_Excerpt_.
*** Block opens ***

The defendant claims that this policy covering property in the Dominion of Canada was to be governed by the Canadian law. To this we cannot agree. There being nothing in the policy indicating that the parties intended anything to the contrary, the ordinary rule that the law of the place where the contract was made is to govern its validity, its interpretation, and its construction, applies. Richards on Ins. § 76; 26 C. J. 38; Kustoff v. Stuyvesant Ins. Co., 160 Tenn. 208, 212, 22 S. W. (2d) 356; Liverpool, etc., S. Co. v. Phenix Ins. Co., 129 U. S. 397, 453, 458, 32 L. ed. 788, 9 Sup. Ct. 469; Smith v. Anderson, 70 Vt. 424, 426, 41 Atl. 441; Hartford S. B. Inspection & Ins. *260 Co. v. Lasher Stocking Co., 66 Vt. 439, 446, 29 Atl. 629, 44 A. S. R. 859.

The policy was executed in Vermont and is a Vermont contract, though this fact makes little if any difference, as we view the case.

*** Block closes ***

_Supplied information_.
*** Block opens ***

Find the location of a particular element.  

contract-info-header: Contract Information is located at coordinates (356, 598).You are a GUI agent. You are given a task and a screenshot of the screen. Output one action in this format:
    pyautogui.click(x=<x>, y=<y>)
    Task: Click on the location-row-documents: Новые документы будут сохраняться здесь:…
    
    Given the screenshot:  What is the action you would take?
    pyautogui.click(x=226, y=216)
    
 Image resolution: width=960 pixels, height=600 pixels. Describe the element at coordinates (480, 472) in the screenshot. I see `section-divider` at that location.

*** Block closes ***

According to the excerpt, in which state was the policy executed? Answer from the excerpt only, not the material.

_Answer below_. Vermont.